We all know about the 2008 financial melt-down, and some claim they knew about it sooner. Working in the CAB from 2006 and 2008 I knew something wasn’t right with all the people coming in with debt problems. I told the Labour Party this at an interview to be a candidate for Parliament and they didn’t seem to think I was deserving of being a candidate for them.
What I want to know is; If people like Vince Cable knew what was going on, why did he not propose an amendment to Labour’s Banking Act when Northern Rock was short of capital? Why has it taken three years into his government for them to introduce new measures?
The fact is, the bankers lent more money than banks had for houses worth less than they were sold for to people who couldn’t pay the loans back, just so they could get bonuses. At the time, no one offered a better alternative to Gordon Brown’s Crass Keynesianism, which secured the country’s AAA rating, protected pensions, and protected savings. Even 5 years on, the best economists can’t work out a better way to solve the problem than Gordon Brown chose!

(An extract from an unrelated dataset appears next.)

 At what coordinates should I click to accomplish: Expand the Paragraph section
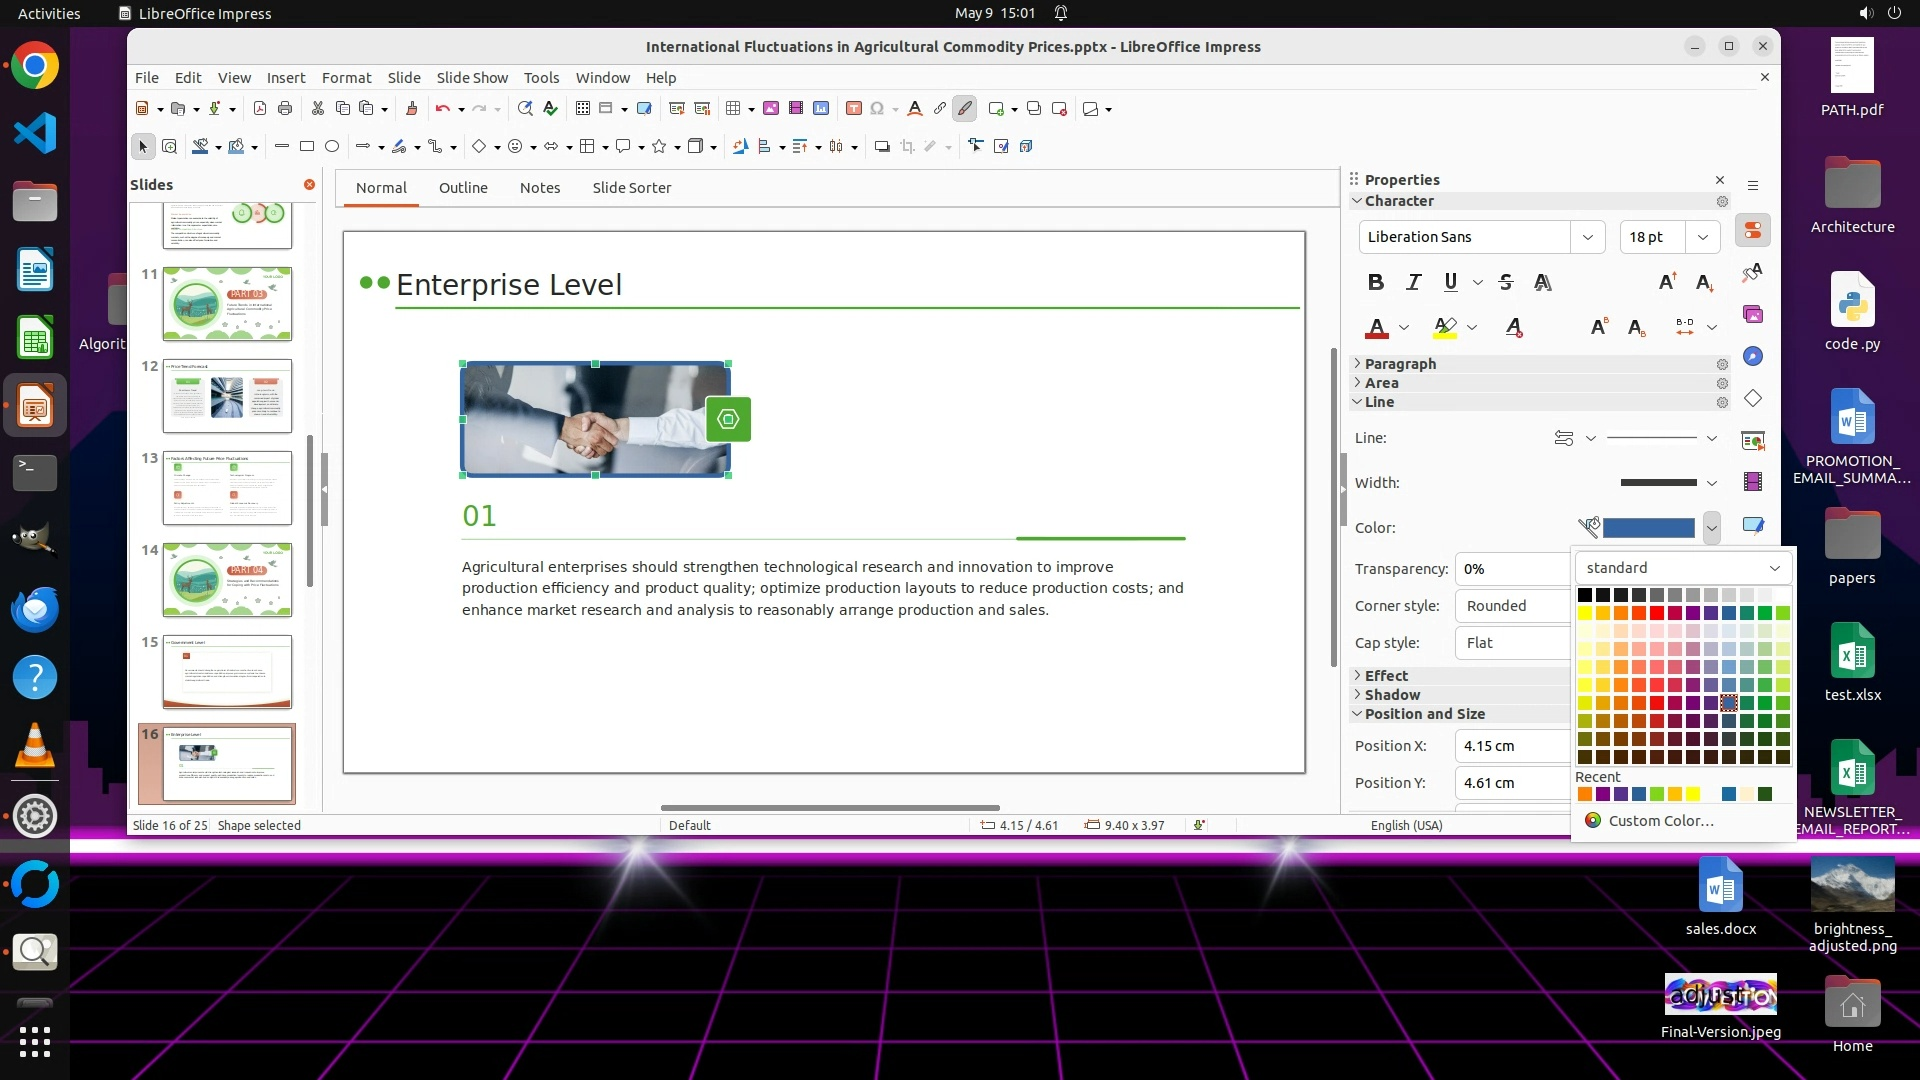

When the Con Dems got in with their austerity plans I laughed at how naive they were. We have now seen that borrowing has had to increase and there is more and not less need for public spending, with the out-of-work benefits bill being around the highest it has been. The fact is paying off our debts is not going to help the economy. There will have been penalties for paying them off early, and as any business owner will know paying off loans reduces cashflow and puts one more at risk of becoming insolvent. Could this be why the Con Dem Government lost the AAA rating that Gordon Brown preserved, even with high levels of borrowing?
But, this weeks budget was one that I had hoped the New Labour Governments would have had the courage to do. It does not ‘reward millionaires’ to the degree Ed Labour say. And if it does, do people not think if they became self-made millionaires that they would deserve to enjoy the fruits of their labour?
This budget did everything that needed to be done to grow the economy – incentives for businesses to use their patents, do research and development, and expand the gaming industry and social enterprises. They also introduced measures to improve the pensions for the self-employed. In other words, it was a budget for people like me – a budget for the aspirational who want to better themselves – the sort of people Tony Blair fooled into joining the Labour Party when it hadn’t changed the way he claimed it had.